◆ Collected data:
╔══

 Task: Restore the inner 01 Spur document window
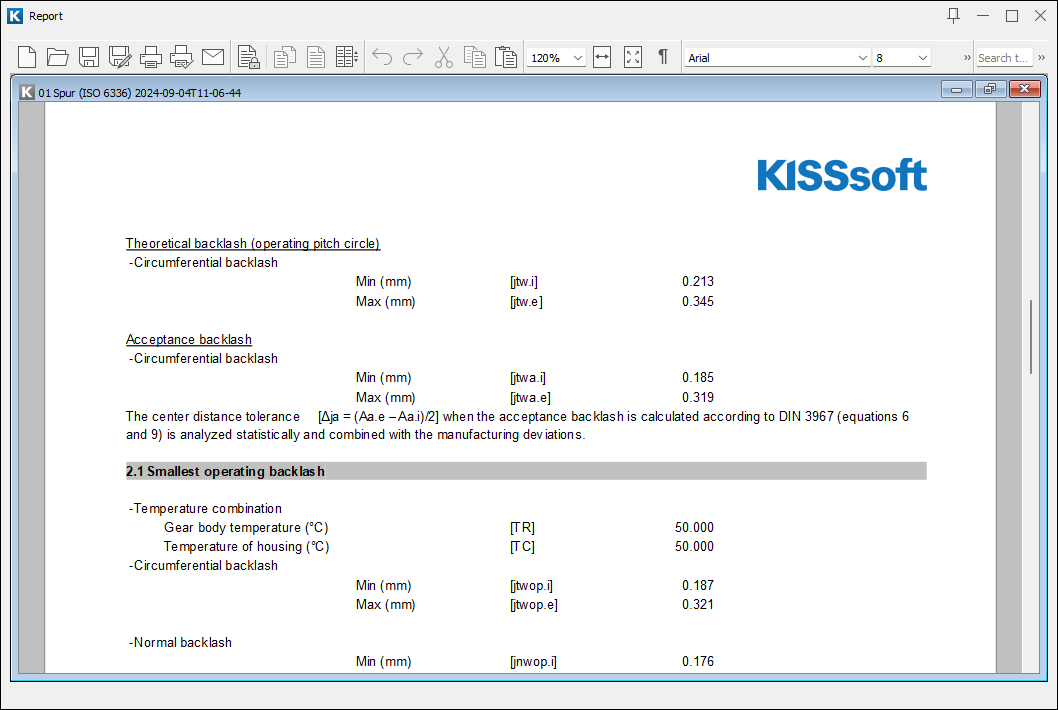(x=989, y=90)
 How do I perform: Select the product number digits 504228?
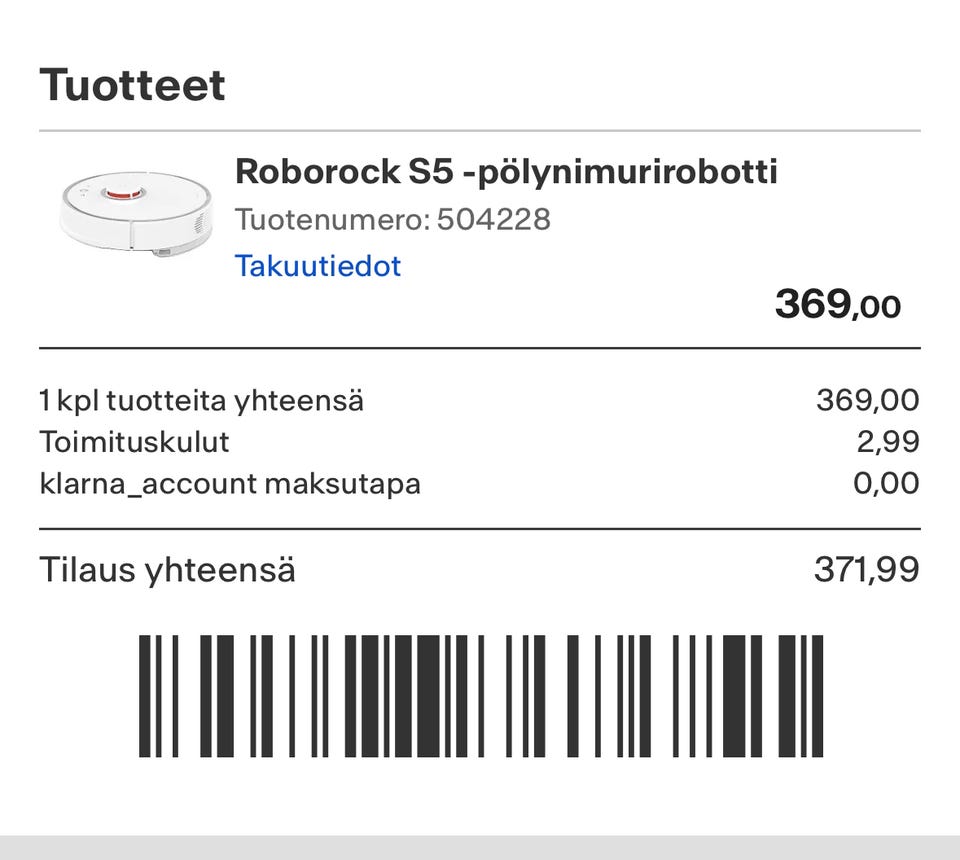(x=494, y=219)
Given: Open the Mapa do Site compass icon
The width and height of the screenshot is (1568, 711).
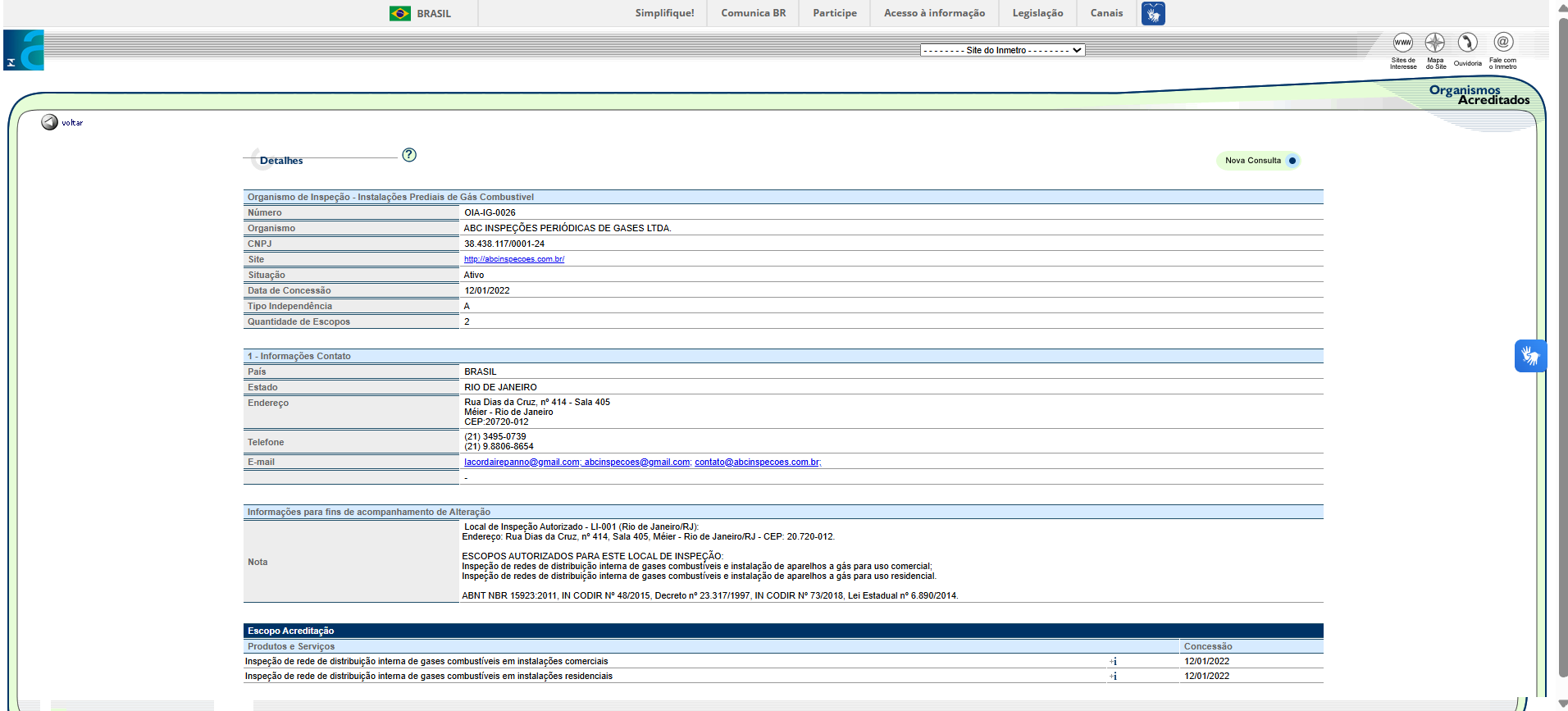Looking at the screenshot, I should pos(1434,43).
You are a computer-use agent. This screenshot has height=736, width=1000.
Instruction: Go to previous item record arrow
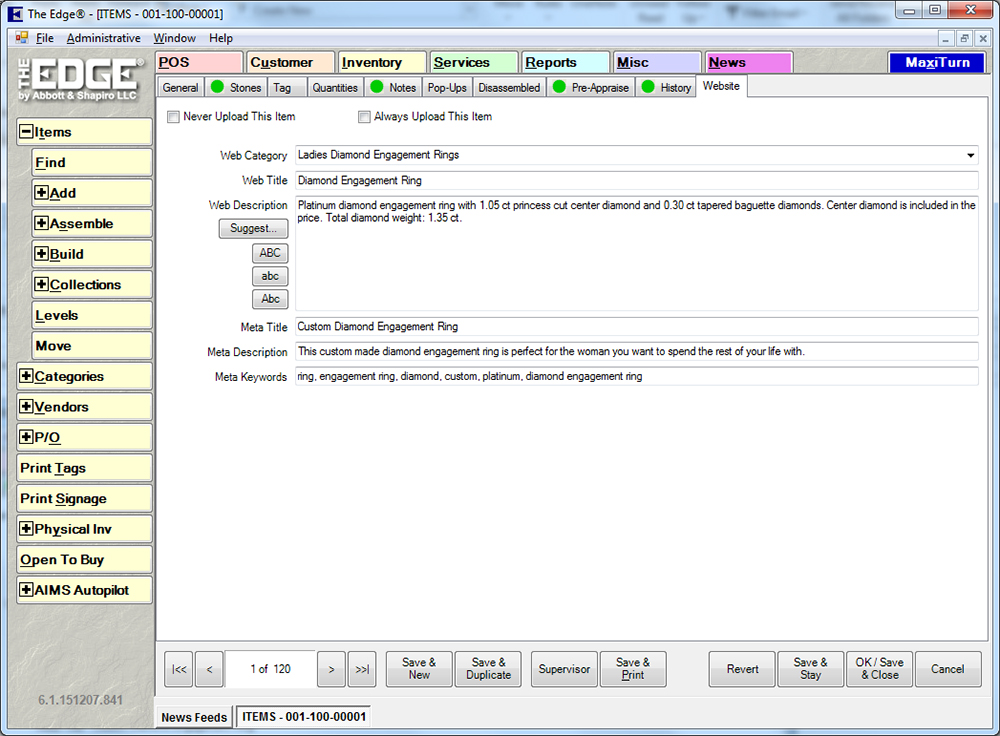(209, 669)
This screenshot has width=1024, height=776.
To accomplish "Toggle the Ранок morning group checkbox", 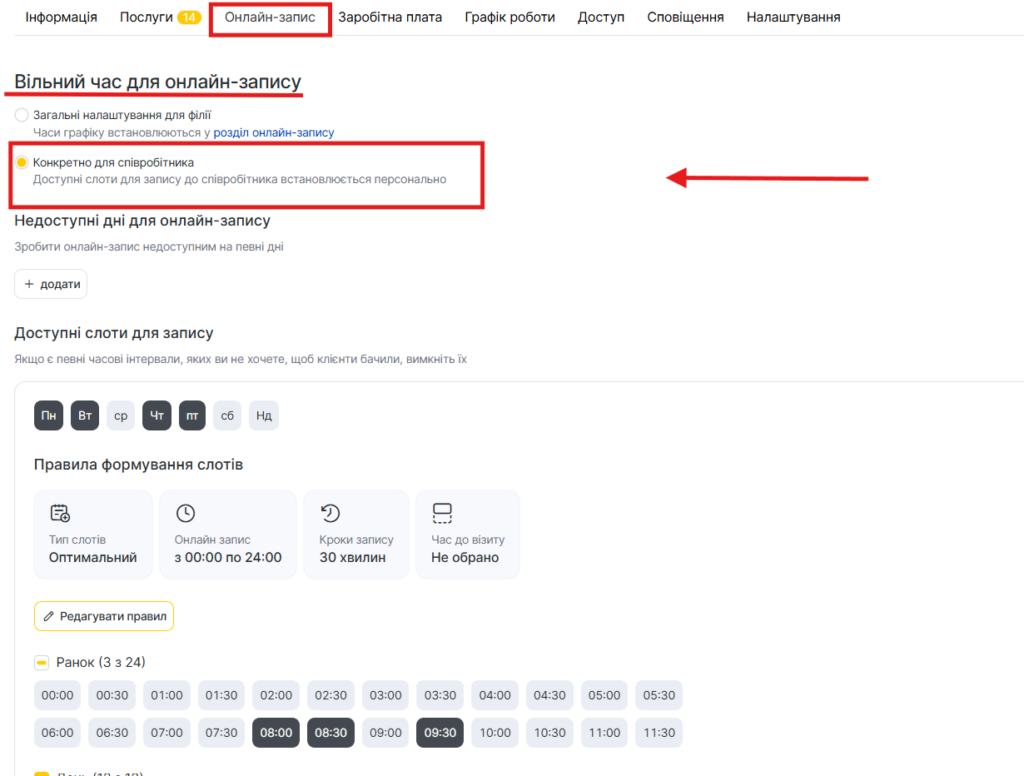I will click(x=42, y=662).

╚══

◆ EXERCISE REQUIREMENTS:
Say how many lines in the data include the string "This", giving the number alone.

◆ TASK SOLUTION:
2